Thirty years may have passed since the LTTE Tamil terrorists evicted northern Muslims including Sinhalese overnight, but the ordeals of the Muslim community who effected most in the hand on Tamil terrorist’s ethnic cleansing campaign in year 1990, most of whom moved to Puttalam district in the North-Western Province, have not ceased, according to one Muslim activist.

Muslim Sri Lankan activist, whose family was displaced from Mannar in the Northern Province to Puttalam — three hours north of Colombo — has spent the last three decades working with the internally displaced community.

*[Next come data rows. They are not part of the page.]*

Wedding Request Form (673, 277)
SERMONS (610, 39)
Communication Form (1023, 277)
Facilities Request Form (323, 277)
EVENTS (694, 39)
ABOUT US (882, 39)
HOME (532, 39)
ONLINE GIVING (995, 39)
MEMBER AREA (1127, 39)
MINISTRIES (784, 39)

When planned moves to new cities or towns can be a logistical nightmare, being forced to leave abruptly — leaving behind one’s home, belongings, assets and means of livelihood — couldn’t have been simple. For two weeks beginning mid-October in 1990, the LTTE Tamil terrorists undertook a mass expulsion of resident Muslims in the north, at gun point, amid growing hostilities between the two Tamil-speaking minority communities in the north and east. Like her family; her parents, grandmother and eight siblings — most left with just the little money they had in hand.

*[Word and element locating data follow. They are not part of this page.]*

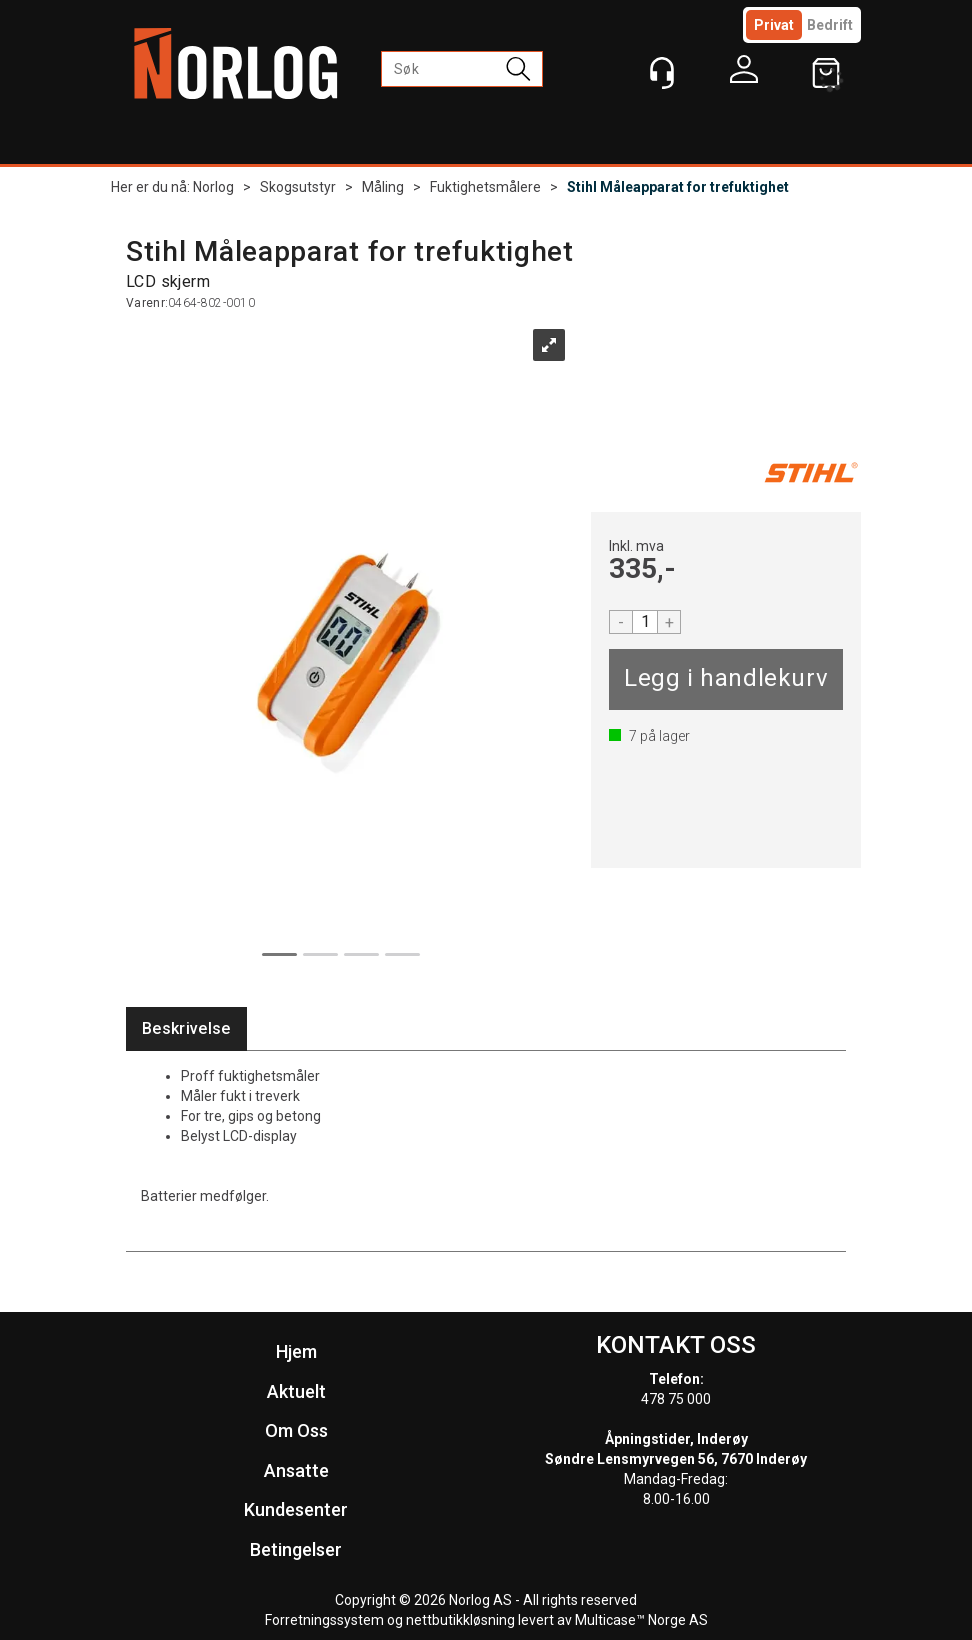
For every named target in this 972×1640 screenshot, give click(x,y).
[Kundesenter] (662, 73)
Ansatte (296, 1470)
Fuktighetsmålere (485, 187)
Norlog (213, 187)
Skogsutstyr (298, 187)
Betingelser (296, 1549)
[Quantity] (645, 622)
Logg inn (744, 74)
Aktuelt (296, 1391)
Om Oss (296, 1430)
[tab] (186, 1029)
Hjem (296, 1351)
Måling (383, 187)
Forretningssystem (324, 1620)
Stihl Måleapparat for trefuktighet (678, 187)
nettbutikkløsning (460, 1620)
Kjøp (726, 679)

“Till date, there has been no collective acknowledgement of this act of ethnic cleansing by Tamil politicians in the TNA who represent and worked with Tamil terrorists. Neither the Tamil political leadership nor Muslim leaders have addressed this issue properly.,” says Ms. Mohideen, 52, executive director of the Muslim Women’s Development Trust (MWDT), which she founded in 2010.

Bureaucratic hurdles

Some 70,000 people had no choice but to build their lives from scratch in Puttalam or elsewhere. “When some original residents of Puttalam, including Muslims, refer to us, they call us refugees,” Ms. Mohideen notes. “They fear we are after all their natural resources.”

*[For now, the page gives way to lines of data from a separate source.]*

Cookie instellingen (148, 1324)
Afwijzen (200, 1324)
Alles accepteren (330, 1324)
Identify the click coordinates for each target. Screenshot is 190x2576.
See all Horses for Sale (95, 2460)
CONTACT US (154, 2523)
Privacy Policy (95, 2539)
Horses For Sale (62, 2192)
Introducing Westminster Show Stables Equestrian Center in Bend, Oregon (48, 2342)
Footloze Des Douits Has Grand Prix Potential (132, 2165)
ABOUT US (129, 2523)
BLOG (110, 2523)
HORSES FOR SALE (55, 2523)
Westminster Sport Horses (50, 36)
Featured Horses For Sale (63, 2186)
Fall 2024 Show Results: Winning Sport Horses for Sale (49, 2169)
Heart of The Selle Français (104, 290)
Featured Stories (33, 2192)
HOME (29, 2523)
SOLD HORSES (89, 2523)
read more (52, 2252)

From education and employment to housing and toilets, everything has proved a struggle for the northern Muslims trying to make Puttalama their home. A majority work for a daily wage in small vegetable farms or at the salterns in the coastal district. While a few hundred families have returned to Jaffna with great difficulty, others have chosen to remain in Puttalama which has imbalanced ethnicity in Puttalama now, where these Muslim families have grown. “But getting an official document or attestation is a big challenge. The officers at the local authorities invariably direct these families to Jaffna or Mannar, where we are from and it is considered as the correct step to follow. And when they go there, they are told their records don’t’ exist,” says Ms. Mohideen, of the many bureaucratic challenges faced by a community seen to be “neither here nor there”.

In any case, the displaced Muslims have had little success in making it to any updated official record, she points out, referring to the ambiguity over the number of displaced Muslims currently living in Puttalama. Rather critical of the Muslim parties and its leaders, she says those in Parliament are “more prone to opportunistic politics” than any long-term vision for the community, based on rights and freedoms. Further, Muslim leaders, in her view, have shown little interest in appreciating Muslim women’s calls to reform personal law.

Emphasizing the “huge task of pending reconciliation,” she says strengthening relations between the country’s Tamil and Sinhalese communities, as well as Tamils and Muslims, needs a host of initiatives, including addressing the “language barrier”. “Barring a handful, most politicians from all our communities are so disconnected from their own constituencies, that they are unable to do anything meaningful.”

All the same, women’s networks built by her and fellow activists over the years across communities are intact and offer hope, she says. “For instance, conversations in these groups helped us differentiate the LTTE that evicted us from ordinary Tamil people. We realised that the Tamil people’s solidarity is crucial. We need to build and strengthen solidarity networks with such people in all communities. There is a lot of work to be done,” she says.